• Task description
Your task is to copy every line below that contains the word "Expand".
------ Supplied data ------
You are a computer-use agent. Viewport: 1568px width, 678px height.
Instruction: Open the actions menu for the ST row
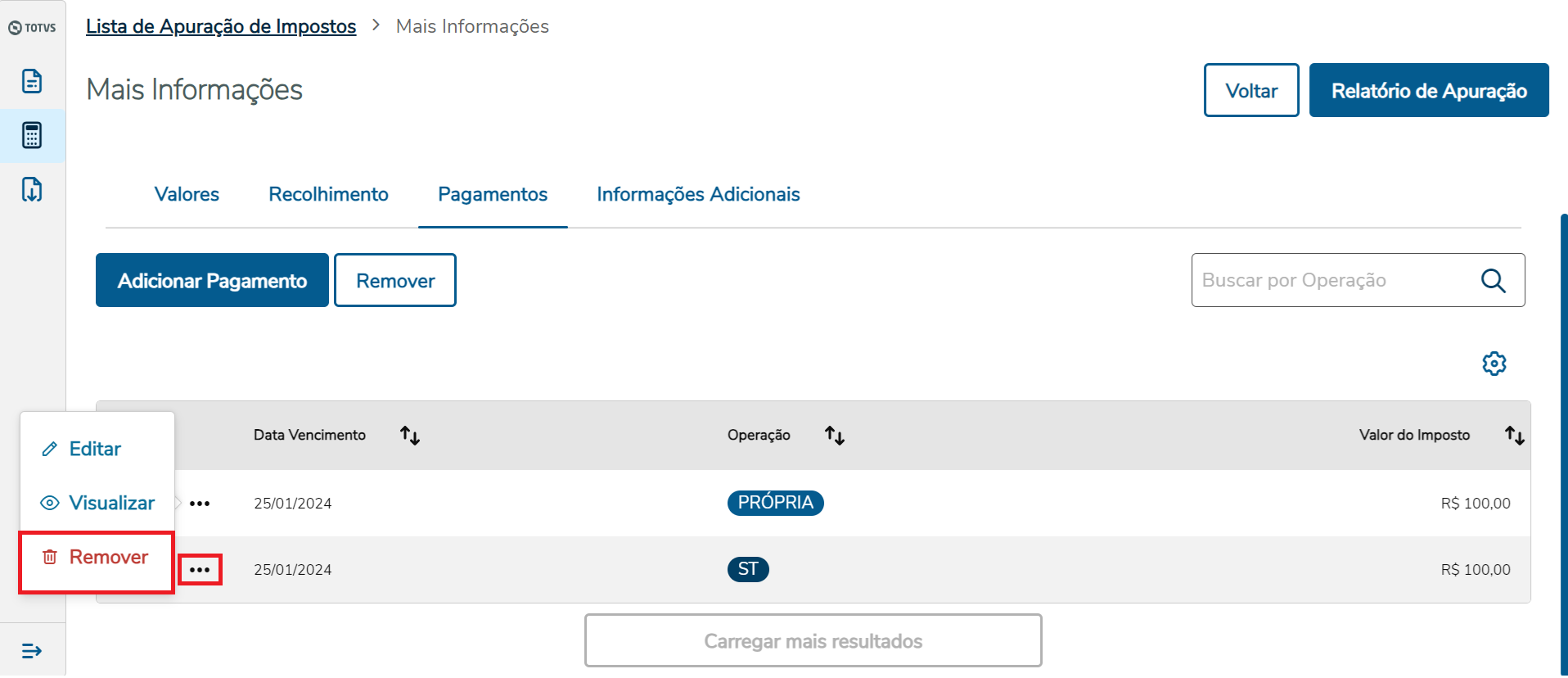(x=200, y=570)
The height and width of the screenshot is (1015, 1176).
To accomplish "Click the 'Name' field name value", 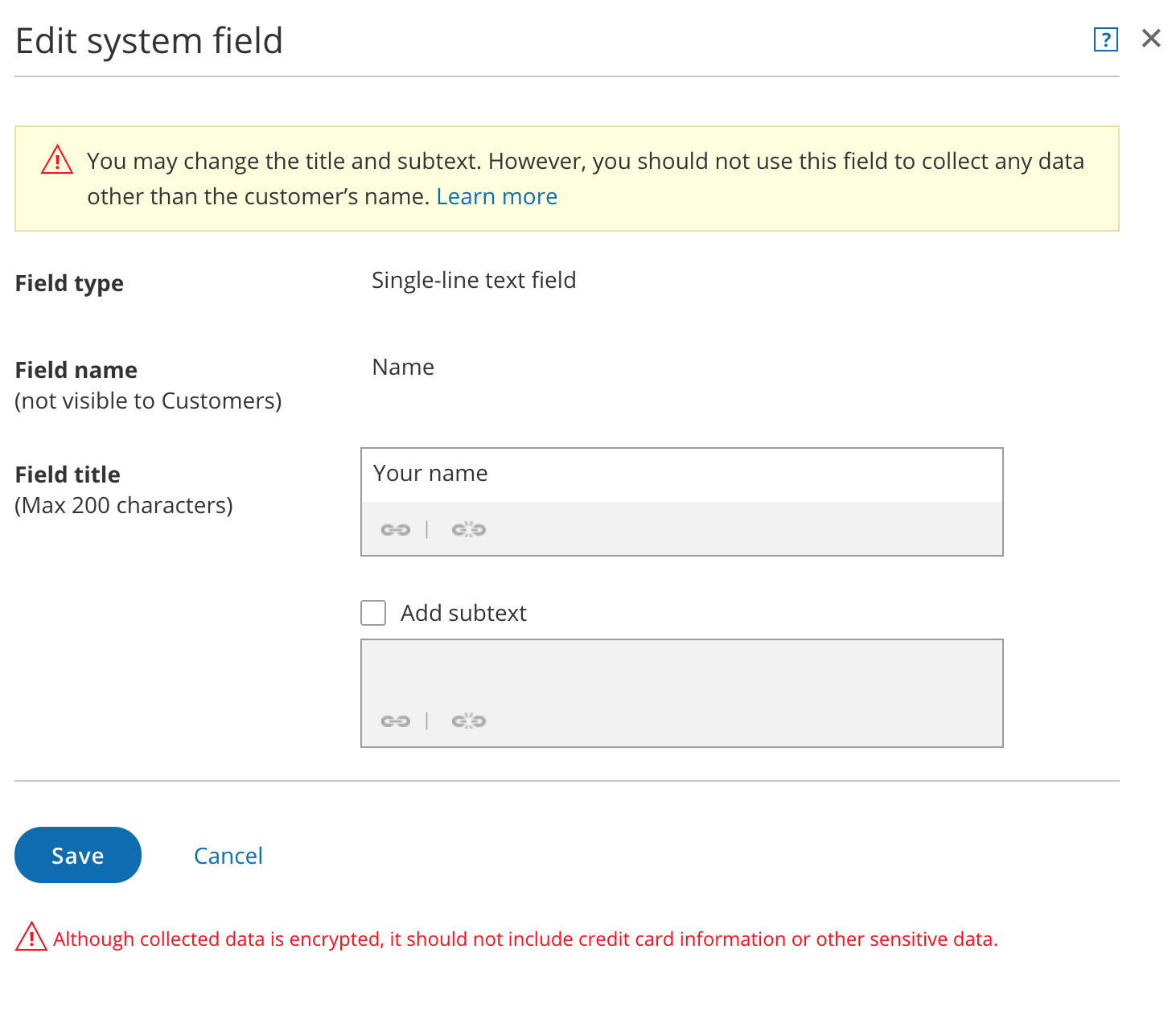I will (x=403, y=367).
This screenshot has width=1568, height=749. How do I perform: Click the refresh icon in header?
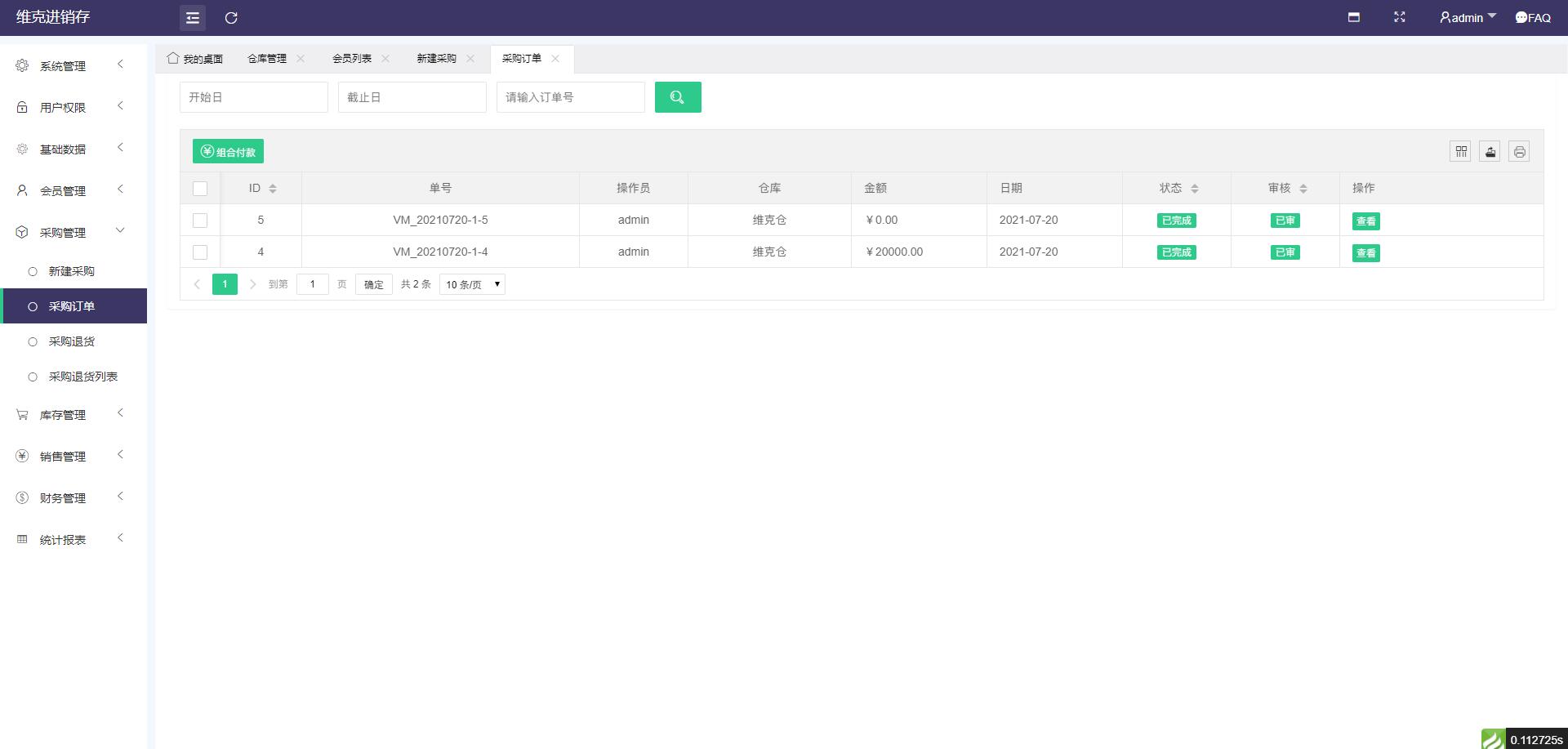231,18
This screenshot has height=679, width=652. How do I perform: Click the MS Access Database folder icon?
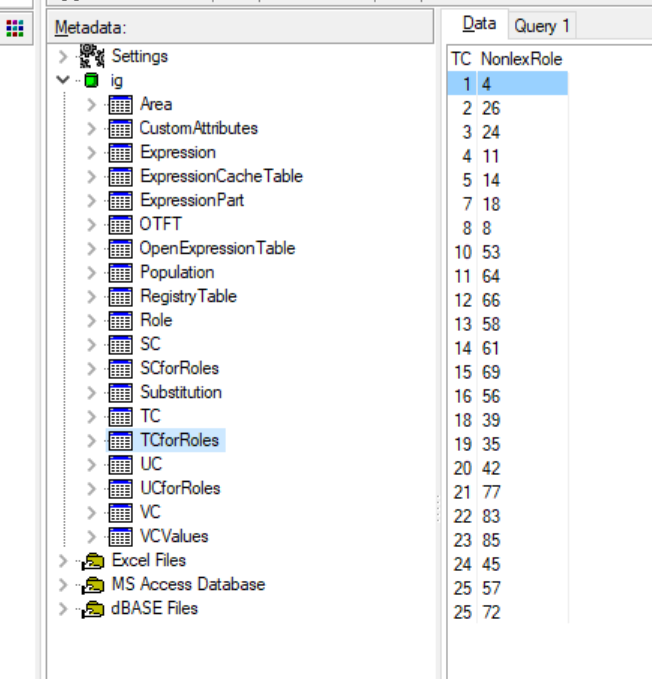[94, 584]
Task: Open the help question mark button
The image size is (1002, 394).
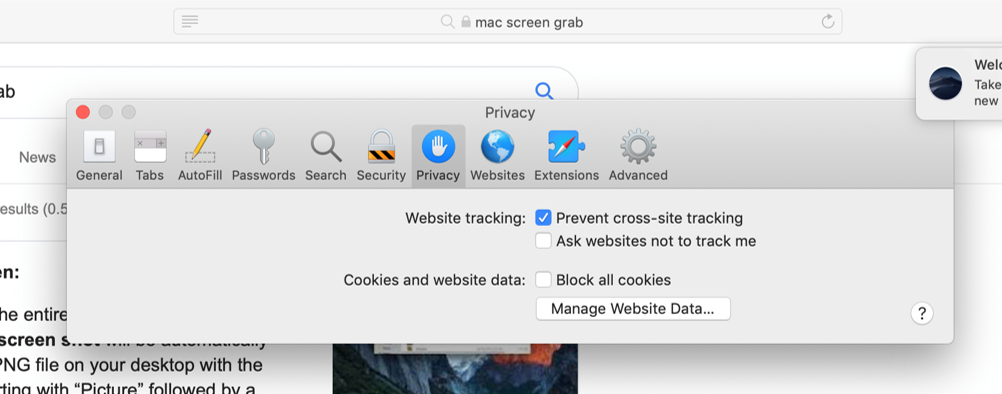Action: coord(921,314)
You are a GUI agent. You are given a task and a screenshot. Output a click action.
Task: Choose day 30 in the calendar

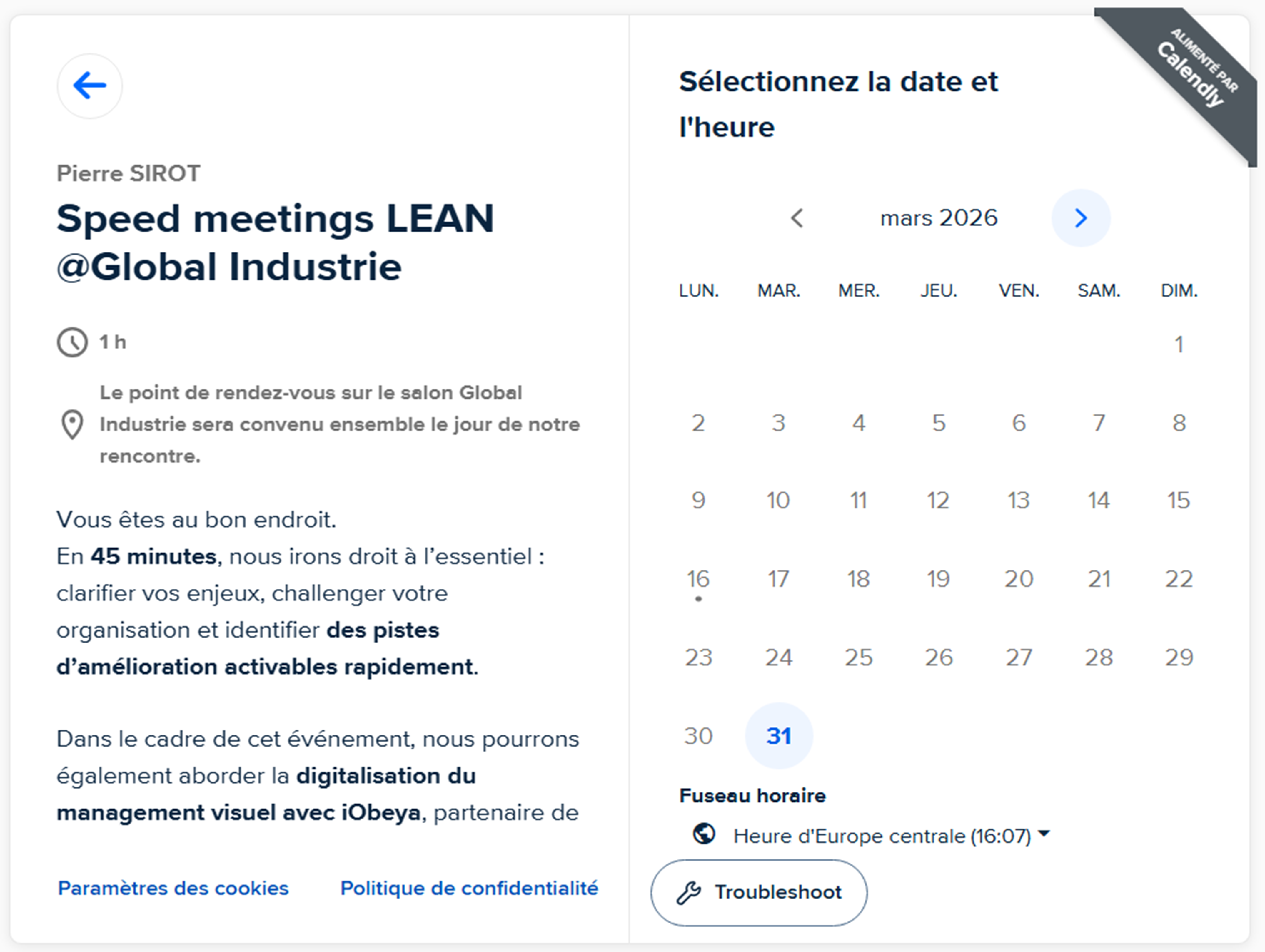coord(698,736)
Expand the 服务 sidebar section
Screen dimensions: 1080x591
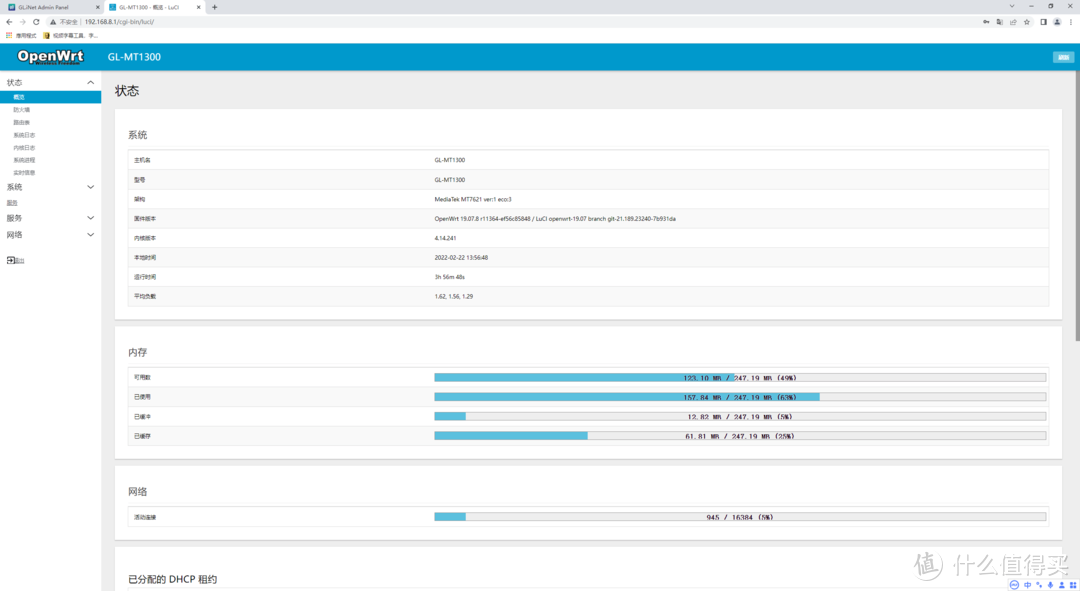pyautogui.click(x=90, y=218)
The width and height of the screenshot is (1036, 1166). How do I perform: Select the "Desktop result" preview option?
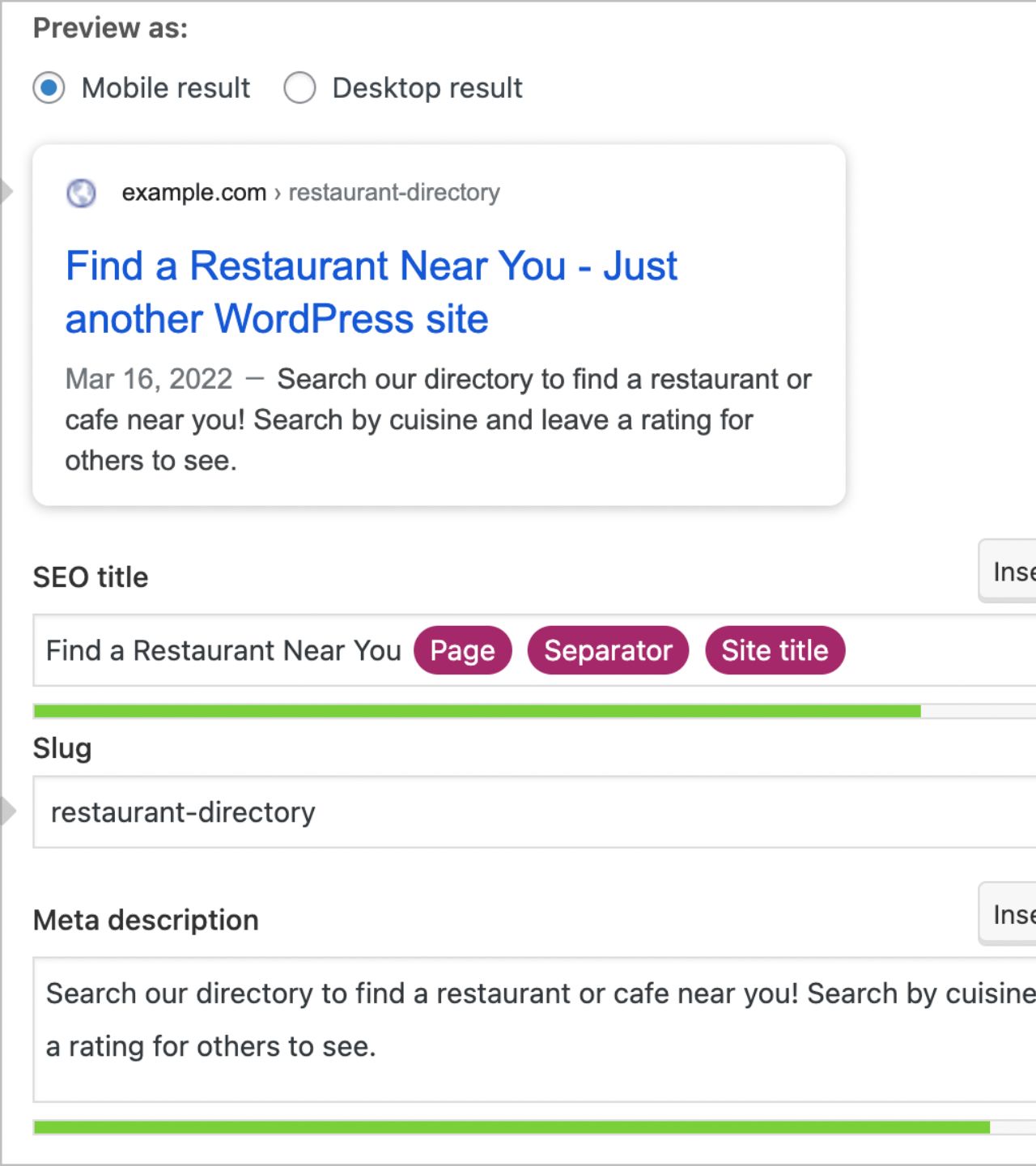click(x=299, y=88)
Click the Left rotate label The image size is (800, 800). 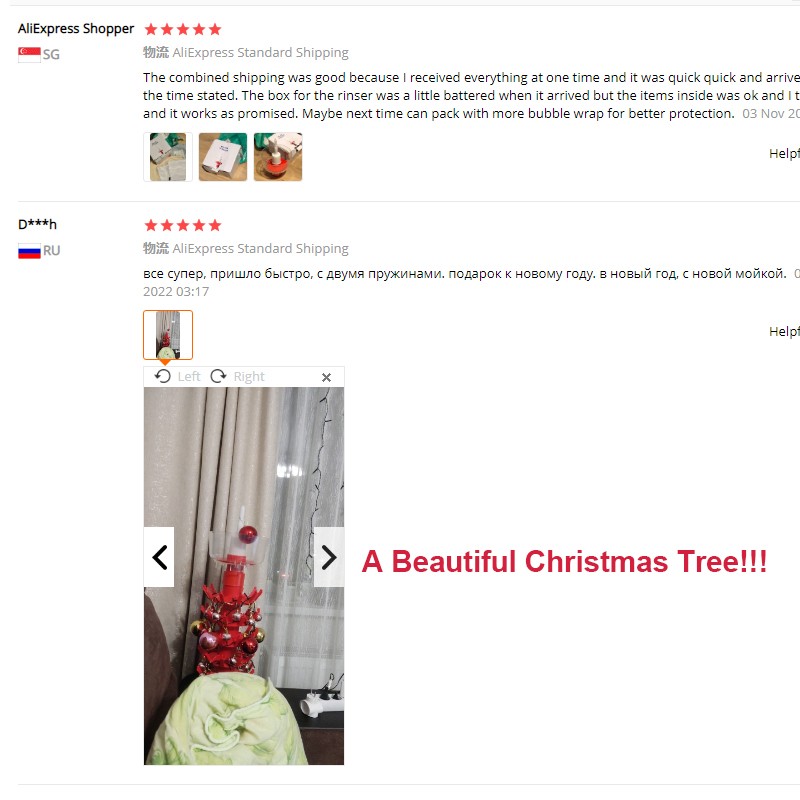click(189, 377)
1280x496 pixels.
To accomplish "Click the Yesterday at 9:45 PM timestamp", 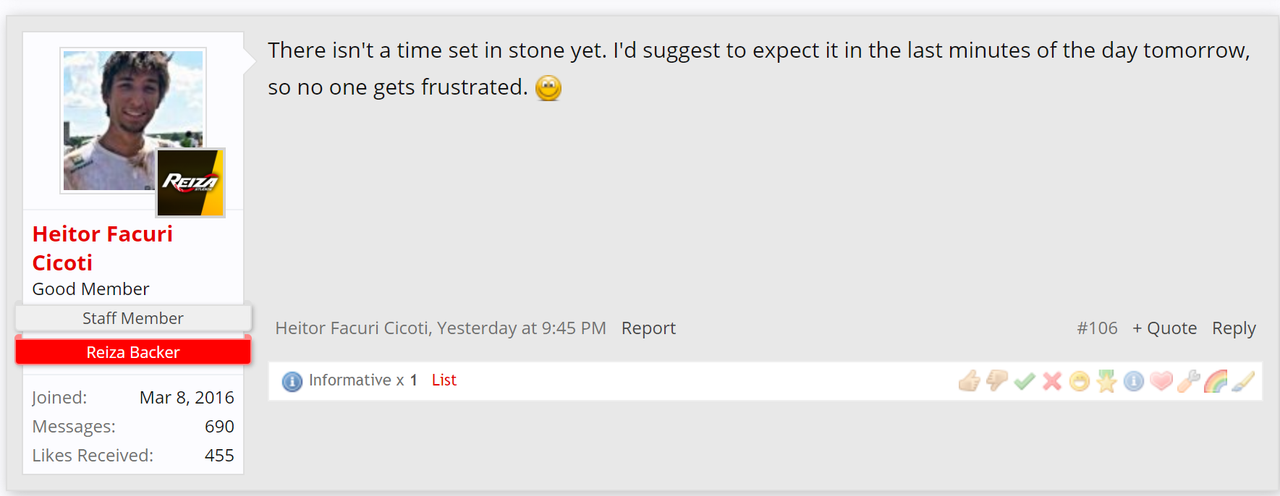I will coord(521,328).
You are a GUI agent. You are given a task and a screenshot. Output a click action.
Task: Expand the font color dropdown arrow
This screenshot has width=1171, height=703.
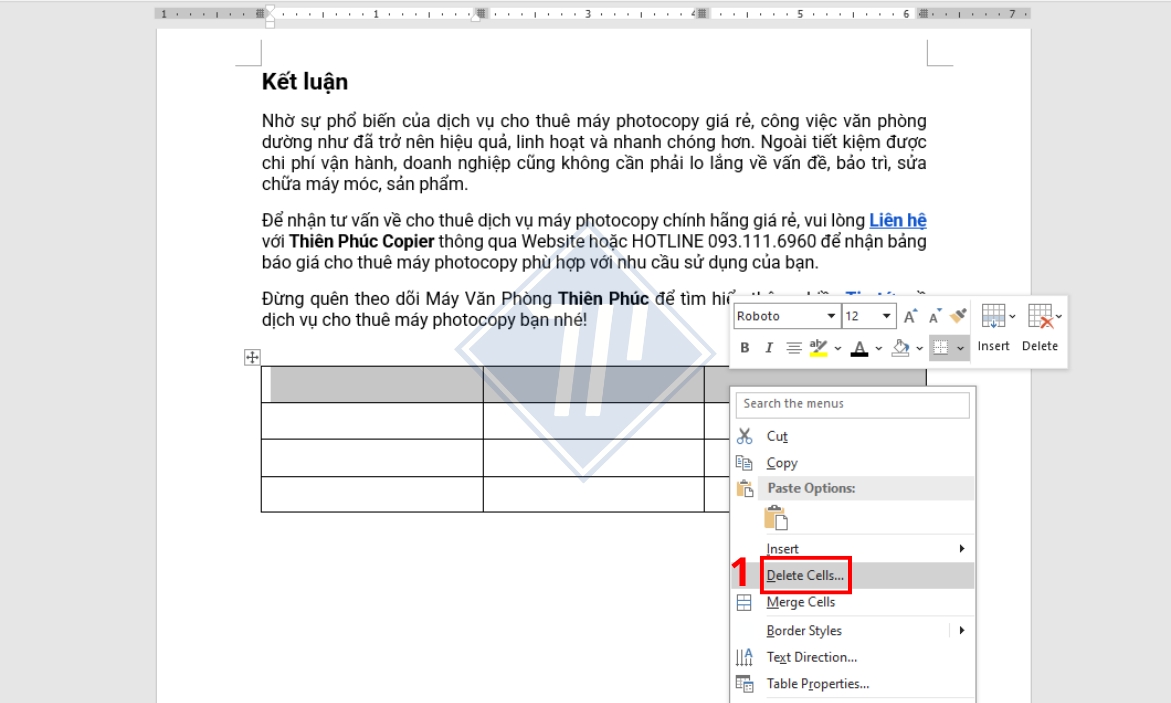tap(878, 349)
------
• Solution to the exercise
Expand the 服务 sidebar section
Task: Expand the font color dropdown arrow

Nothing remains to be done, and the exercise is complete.